The near party-line 234-197 procedural vote by the GOP-led chamber meant language disallowing the contract — valued at up to $10 billion over the next decade — was likely to be removed later this week from a $32 billion bill financing the Homeland Security Department (search).

The Accenture contract would benefit a wide array of subcontractors and is strongly supported by the business community and the House Republican leadership. Accenture opponents say the company shrunk its tax bill by moving its headquarters to Bermuda. But they acknowledged they face an uphill fight and were hoping the Senate would keep the issue alive.

"These companies have an obligation to the United States of America to pay their taxes," said Rep. Rosa DeLauro (search), D-Conn. "If you want to feed at the public trough, you have to pay your taxes."

The vote came as Congress belatedly plunged into its budget work for 2005. Leaders hope to finish as many of the 13 annual spending bills as they can by the Oct. 1 start of the government's new fiscal year. Lawmakers took action on everything from adding money for U.S. diplomats in Iraq to ending the U.S. Capitol Police's new mounted police force.

The Accenture vote was no surprise; similar provisions have been killed or weakened over the past two years. The bill was expected to retain language barring the Homeland Security Department from entering future contracts with companies headquartered offshore.

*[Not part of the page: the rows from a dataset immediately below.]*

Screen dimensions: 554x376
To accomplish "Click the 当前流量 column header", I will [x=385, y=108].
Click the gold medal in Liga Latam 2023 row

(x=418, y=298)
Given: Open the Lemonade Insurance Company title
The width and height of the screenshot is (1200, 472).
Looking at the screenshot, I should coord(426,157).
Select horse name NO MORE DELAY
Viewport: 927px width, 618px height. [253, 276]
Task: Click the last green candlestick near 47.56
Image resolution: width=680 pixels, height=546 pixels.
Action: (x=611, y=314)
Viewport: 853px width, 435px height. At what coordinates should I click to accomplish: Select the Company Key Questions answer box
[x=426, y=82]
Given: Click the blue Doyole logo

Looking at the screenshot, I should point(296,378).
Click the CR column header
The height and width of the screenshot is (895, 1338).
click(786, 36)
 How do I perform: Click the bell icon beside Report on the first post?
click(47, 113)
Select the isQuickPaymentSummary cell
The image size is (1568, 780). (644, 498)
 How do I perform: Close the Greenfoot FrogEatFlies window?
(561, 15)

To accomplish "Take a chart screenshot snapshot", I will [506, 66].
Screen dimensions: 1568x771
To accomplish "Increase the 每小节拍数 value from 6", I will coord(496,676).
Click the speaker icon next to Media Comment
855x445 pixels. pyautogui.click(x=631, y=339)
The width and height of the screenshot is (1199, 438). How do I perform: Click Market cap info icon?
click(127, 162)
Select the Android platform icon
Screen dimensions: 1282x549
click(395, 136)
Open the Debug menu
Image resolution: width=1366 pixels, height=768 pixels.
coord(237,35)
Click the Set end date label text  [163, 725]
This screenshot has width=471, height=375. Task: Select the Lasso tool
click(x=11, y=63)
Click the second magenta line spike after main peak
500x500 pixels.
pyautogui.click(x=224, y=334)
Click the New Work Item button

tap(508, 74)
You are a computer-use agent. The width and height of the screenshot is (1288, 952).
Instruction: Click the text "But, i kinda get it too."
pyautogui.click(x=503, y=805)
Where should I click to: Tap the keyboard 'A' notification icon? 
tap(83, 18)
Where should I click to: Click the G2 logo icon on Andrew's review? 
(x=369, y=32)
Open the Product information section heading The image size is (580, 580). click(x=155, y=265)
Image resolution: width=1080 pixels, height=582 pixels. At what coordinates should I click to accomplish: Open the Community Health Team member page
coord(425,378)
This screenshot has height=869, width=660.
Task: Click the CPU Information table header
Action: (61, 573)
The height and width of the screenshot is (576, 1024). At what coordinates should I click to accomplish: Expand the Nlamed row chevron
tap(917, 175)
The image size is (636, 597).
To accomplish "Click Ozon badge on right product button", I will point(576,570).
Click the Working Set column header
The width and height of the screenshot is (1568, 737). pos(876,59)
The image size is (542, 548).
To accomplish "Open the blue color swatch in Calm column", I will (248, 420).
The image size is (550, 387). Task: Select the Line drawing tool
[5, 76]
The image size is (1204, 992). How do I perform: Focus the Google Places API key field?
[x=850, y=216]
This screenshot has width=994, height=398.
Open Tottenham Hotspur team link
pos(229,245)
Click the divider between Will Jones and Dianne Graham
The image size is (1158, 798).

Rep. Jim Kolbe, R-Ariz., said DeLauro's amendment was designed to "score some political points" and was picking on a company that pays all the taxes it legally owes.

In other work Wednesday:

—The House voted 241-185 to raise the National Endowment of the Arts budget to $131 million. That is $10 million more than the House Appropriations Committee approved but still below the $139 million President Bush proposed.

The money was added to a $19.5 billion measure for the Interior Department and other land and cultural programs that increases spending for battling wildfires and eliminates funds for buying new land for parks. The chamber also voted to eliminate funds for building new logging roads in Alaska's 17 million-acre Tongass National Forest, the nation's largest forest and a perennial battleground between environmentalists and the state's sagging logging industry.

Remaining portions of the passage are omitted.